## Exercise description
I would like you to output every record below exactly, apart from the pictures.

## Supplied data
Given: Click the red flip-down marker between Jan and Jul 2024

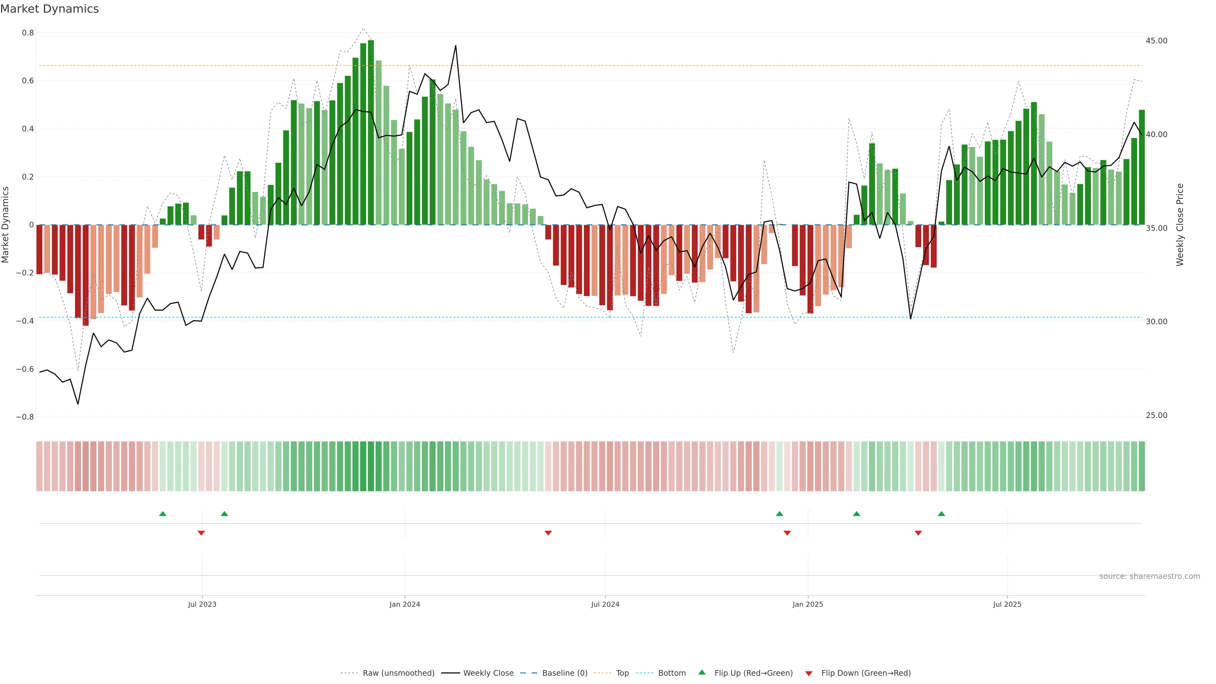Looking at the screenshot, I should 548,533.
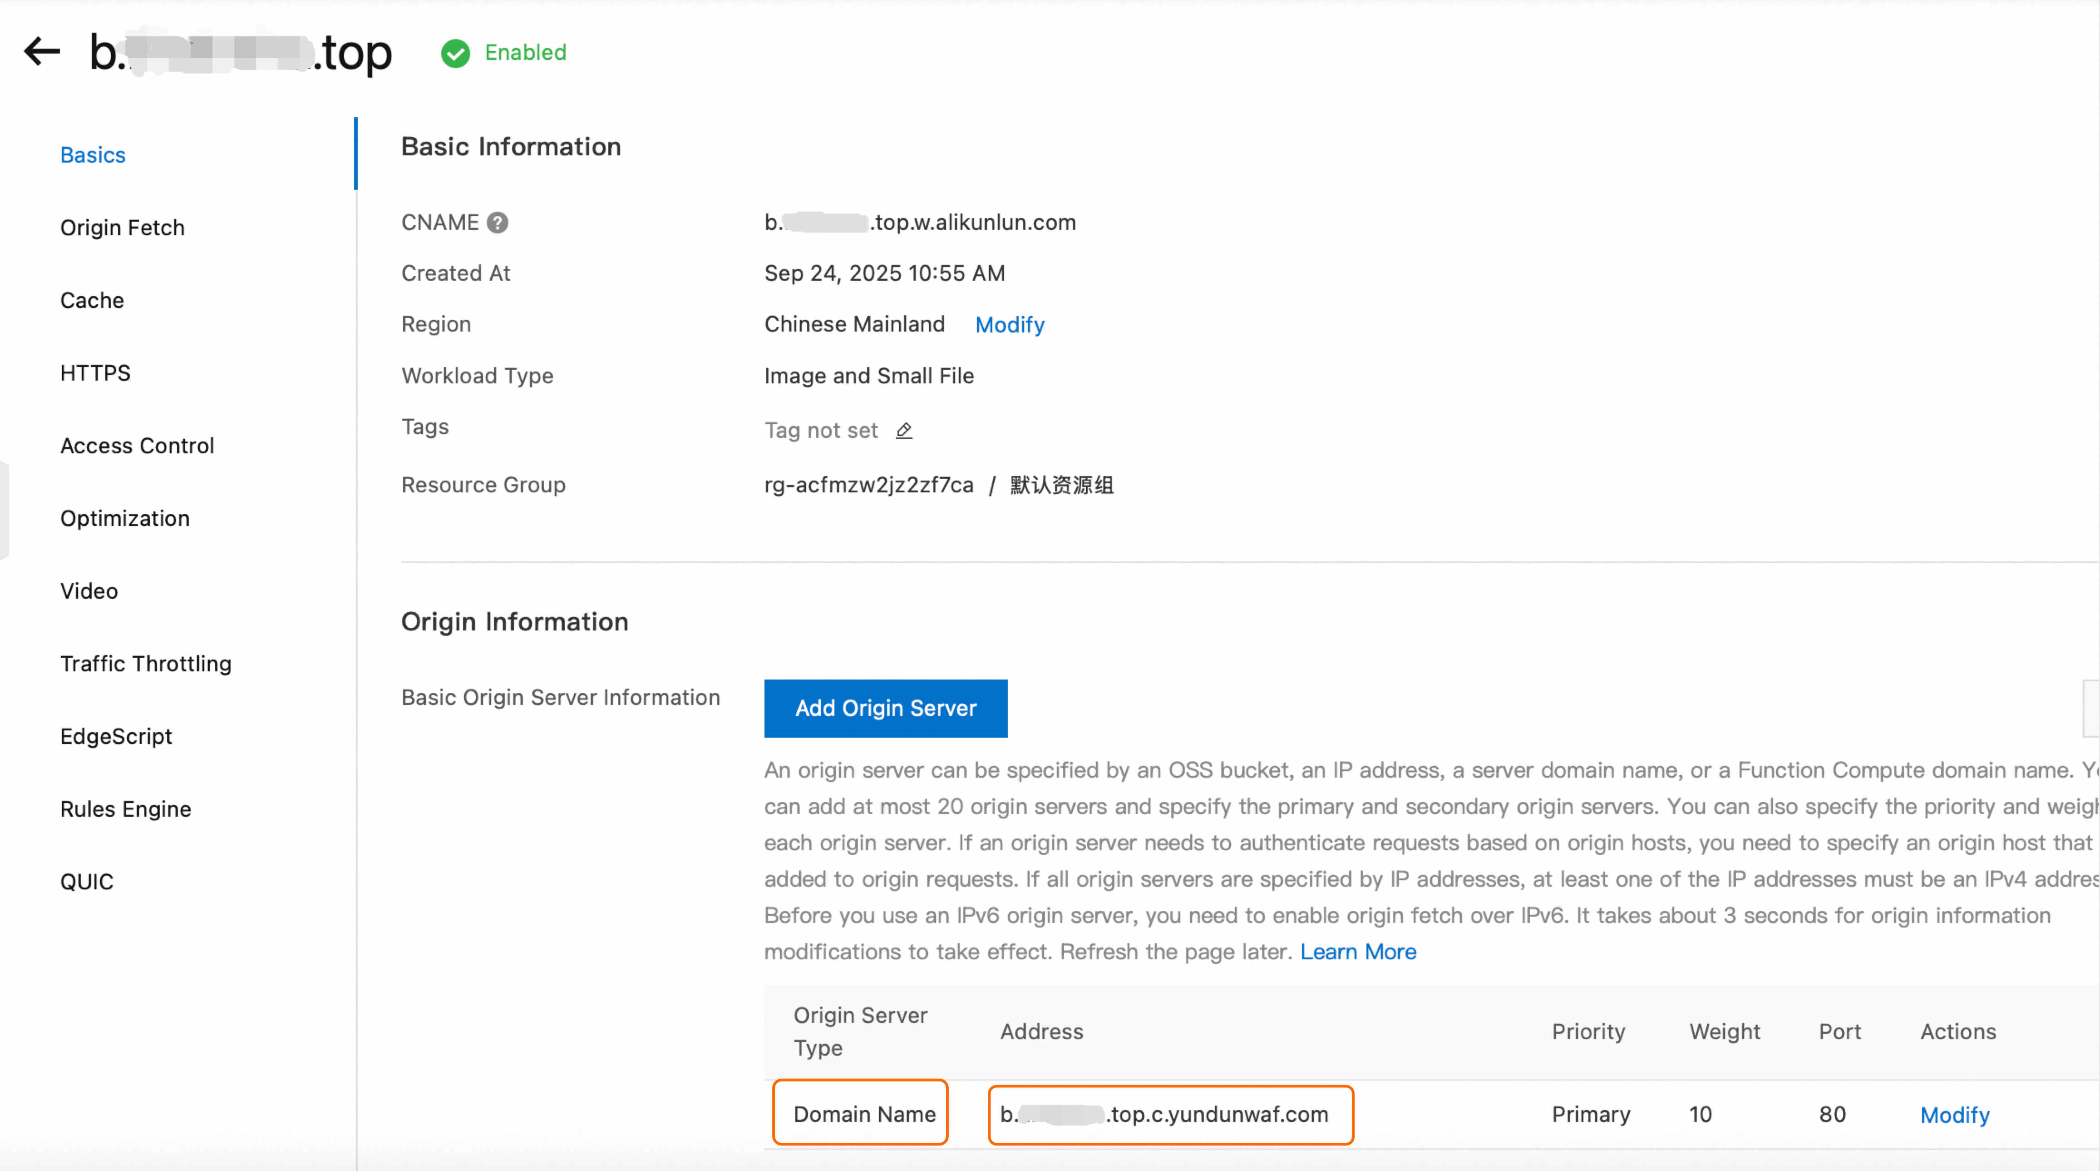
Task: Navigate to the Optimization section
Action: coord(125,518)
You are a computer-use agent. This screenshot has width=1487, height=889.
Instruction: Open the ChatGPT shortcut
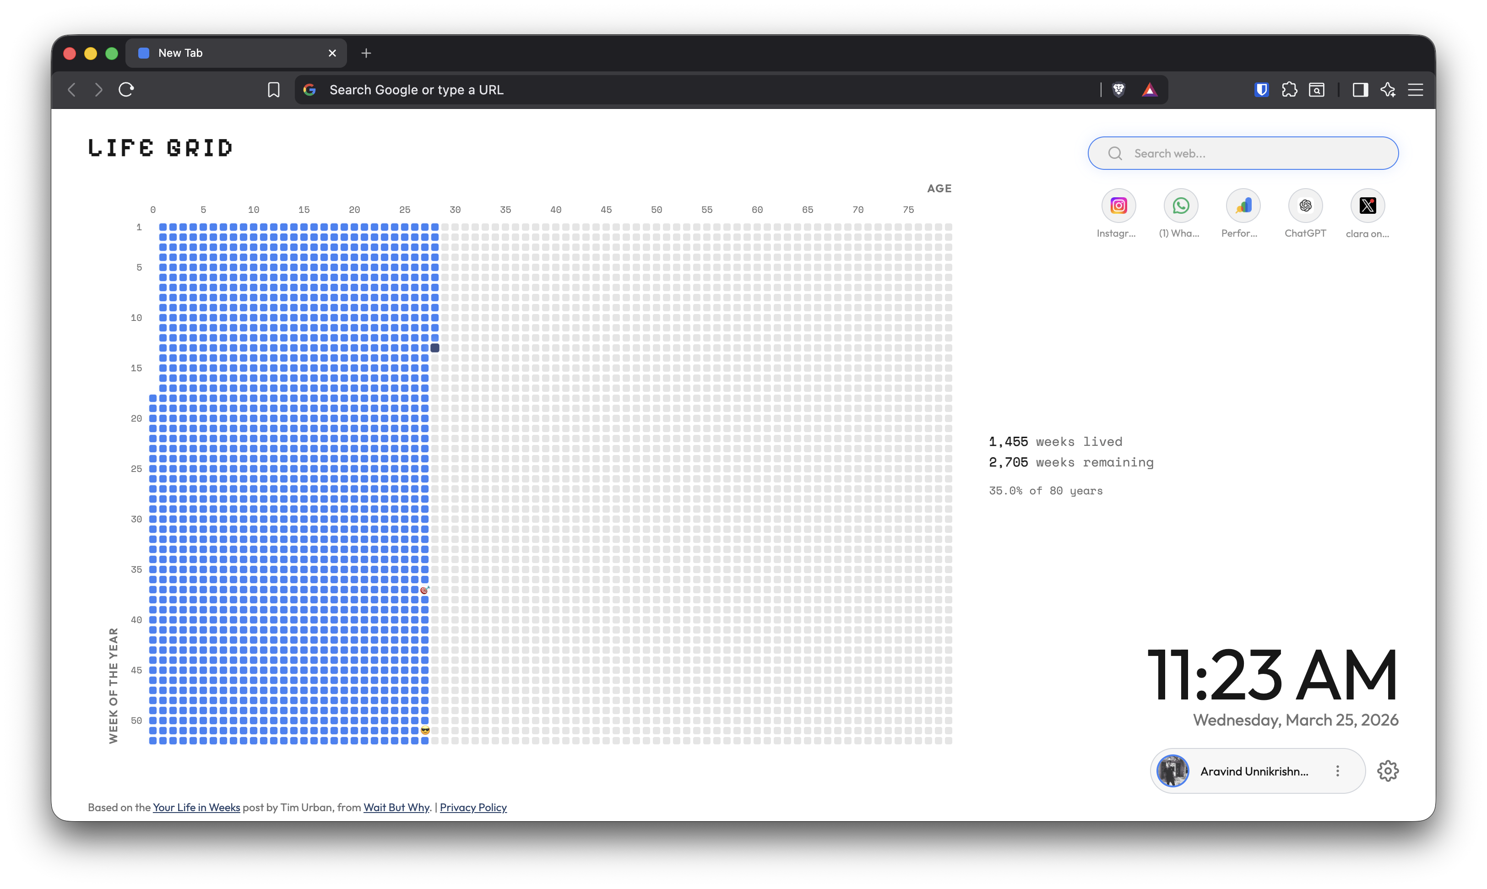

## Reply to the exercise
Given: Click the red flip-down marker between Jan and Jul 2024

Looking at the screenshot, I should 548,533.
Task: Navigate to the Optimization section
Action: coord(125,518)
You are a computer-use agent. This screenshot has width=1487, height=889.
Instruction: Open the ChatGPT shortcut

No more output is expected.